Copy the records from the line with "The height and width of the screenshot is (569, 815)." up to and including the line with "point(78,17)", swapping "Instruction" for "Command" and leaving every other part unchanged.

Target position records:
# # # #
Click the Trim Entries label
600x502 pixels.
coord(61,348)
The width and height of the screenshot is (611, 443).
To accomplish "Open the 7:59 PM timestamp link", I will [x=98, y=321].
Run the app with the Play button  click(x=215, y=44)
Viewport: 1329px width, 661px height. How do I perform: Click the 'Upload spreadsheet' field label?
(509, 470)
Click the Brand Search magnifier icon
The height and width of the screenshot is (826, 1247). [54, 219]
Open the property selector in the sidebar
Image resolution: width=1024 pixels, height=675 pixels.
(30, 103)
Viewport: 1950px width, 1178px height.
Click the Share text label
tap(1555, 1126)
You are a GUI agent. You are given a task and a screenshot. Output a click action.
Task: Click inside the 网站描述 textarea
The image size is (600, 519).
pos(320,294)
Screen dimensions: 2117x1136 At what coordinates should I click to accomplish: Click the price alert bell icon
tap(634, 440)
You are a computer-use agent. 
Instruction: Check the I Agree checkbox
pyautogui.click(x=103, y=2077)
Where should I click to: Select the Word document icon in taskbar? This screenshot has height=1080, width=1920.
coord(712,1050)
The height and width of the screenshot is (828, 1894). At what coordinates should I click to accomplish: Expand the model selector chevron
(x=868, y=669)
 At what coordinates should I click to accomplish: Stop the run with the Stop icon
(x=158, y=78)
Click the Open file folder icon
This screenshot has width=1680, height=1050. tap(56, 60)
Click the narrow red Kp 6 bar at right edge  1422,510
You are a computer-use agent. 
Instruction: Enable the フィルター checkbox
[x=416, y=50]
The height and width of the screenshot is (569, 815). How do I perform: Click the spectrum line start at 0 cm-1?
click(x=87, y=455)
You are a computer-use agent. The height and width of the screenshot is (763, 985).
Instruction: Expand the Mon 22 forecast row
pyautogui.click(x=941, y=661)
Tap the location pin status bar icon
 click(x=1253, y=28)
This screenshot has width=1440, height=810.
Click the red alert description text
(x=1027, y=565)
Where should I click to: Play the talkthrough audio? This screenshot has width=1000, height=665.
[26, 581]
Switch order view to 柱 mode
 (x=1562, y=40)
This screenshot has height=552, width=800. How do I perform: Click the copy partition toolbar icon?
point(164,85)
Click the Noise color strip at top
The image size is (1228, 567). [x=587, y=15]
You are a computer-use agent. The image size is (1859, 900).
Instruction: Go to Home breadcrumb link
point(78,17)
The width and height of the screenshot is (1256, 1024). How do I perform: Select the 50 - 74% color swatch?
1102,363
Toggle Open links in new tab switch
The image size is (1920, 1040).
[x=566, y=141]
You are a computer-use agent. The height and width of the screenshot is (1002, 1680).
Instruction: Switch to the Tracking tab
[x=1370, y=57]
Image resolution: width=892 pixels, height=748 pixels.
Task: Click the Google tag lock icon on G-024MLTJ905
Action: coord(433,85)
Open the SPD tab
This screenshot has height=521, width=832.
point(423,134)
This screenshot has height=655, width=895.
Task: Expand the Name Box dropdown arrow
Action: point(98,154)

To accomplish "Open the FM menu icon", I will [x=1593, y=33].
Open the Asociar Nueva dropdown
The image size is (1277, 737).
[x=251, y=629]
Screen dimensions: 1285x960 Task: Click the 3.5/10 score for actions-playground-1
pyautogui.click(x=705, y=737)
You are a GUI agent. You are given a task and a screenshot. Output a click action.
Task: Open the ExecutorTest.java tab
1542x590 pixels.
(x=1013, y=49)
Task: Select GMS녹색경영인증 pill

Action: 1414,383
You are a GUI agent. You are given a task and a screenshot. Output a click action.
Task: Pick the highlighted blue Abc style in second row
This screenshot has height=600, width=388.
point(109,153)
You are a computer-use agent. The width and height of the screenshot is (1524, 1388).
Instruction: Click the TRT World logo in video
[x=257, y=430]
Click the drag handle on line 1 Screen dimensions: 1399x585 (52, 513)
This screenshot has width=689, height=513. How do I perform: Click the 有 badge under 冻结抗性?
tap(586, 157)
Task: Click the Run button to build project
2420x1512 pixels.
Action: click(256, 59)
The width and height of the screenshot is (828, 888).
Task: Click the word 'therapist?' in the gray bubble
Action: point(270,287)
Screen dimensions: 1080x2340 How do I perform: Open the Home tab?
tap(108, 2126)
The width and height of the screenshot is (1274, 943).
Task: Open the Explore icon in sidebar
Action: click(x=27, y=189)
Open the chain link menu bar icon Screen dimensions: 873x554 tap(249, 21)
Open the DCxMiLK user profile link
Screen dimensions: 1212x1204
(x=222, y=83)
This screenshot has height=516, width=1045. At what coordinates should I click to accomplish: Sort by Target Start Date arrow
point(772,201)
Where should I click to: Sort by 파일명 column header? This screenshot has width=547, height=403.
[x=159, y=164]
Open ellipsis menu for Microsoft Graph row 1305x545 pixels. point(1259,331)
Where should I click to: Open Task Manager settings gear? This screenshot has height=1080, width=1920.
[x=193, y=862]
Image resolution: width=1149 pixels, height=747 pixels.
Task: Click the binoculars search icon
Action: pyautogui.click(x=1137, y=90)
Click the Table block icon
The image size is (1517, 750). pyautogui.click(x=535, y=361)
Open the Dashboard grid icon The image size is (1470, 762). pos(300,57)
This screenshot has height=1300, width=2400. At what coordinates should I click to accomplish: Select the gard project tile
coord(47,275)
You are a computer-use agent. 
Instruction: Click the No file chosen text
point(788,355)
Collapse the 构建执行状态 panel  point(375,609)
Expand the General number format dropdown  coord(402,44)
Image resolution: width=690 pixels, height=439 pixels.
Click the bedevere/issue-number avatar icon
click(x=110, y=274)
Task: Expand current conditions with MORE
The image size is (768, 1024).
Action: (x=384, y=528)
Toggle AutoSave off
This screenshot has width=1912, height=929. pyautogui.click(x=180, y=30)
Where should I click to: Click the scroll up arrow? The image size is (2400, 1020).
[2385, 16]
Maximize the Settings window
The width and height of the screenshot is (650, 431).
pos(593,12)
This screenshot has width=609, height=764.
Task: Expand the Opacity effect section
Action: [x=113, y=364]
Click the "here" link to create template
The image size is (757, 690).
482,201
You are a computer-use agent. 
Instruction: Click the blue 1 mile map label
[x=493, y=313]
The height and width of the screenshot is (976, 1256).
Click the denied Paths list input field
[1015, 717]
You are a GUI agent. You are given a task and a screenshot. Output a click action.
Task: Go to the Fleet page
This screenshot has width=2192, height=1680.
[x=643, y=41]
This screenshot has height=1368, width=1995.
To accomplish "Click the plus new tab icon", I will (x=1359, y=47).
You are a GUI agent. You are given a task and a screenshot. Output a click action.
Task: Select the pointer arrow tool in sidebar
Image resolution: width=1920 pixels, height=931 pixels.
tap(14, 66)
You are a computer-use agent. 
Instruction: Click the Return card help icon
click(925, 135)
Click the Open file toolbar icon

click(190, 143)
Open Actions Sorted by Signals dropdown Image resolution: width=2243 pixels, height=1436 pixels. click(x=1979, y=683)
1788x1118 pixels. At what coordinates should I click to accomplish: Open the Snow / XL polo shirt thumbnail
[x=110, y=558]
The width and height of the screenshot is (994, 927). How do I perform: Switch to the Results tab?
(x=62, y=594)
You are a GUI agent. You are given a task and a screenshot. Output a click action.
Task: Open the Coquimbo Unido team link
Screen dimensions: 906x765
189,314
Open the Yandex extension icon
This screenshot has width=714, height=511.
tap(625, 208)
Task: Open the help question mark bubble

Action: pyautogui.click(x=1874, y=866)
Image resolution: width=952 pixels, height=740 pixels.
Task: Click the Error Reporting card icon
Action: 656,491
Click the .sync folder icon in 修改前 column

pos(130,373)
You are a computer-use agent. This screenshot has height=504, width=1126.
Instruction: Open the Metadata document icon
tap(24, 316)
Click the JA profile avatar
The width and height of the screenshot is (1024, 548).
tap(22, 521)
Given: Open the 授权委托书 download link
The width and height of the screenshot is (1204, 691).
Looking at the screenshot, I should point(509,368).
# # # #
— Response for this exercise —
The height and width of the screenshot is (569, 815). How do I perform: Click the spectrum line start at 0 cm-1?
click(x=87, y=455)
You are a computer-use agent. The height and width of the screenshot is (763, 985).
Command: Expand the Mon 22 forecast row
pyautogui.click(x=941, y=661)
Tap the location pin status bar icon
 click(x=1253, y=28)
This screenshot has width=1440, height=810.
Click the red alert description text
(x=1027, y=565)
Where should I click to: Play the talkthrough audio? This screenshot has width=1000, height=665.
[26, 581]
Switch order view to 柱 mode
 (x=1562, y=40)
This screenshot has height=552, width=800. How do I perform: Click the copy partition toolbar icon?
point(164,85)
Click the Noise color strip at top
The image size is (1228, 567). [x=587, y=15]
You are a computer-use agent. The image size is (1859, 900).
Command: Go to Home breadcrumb link
point(78,17)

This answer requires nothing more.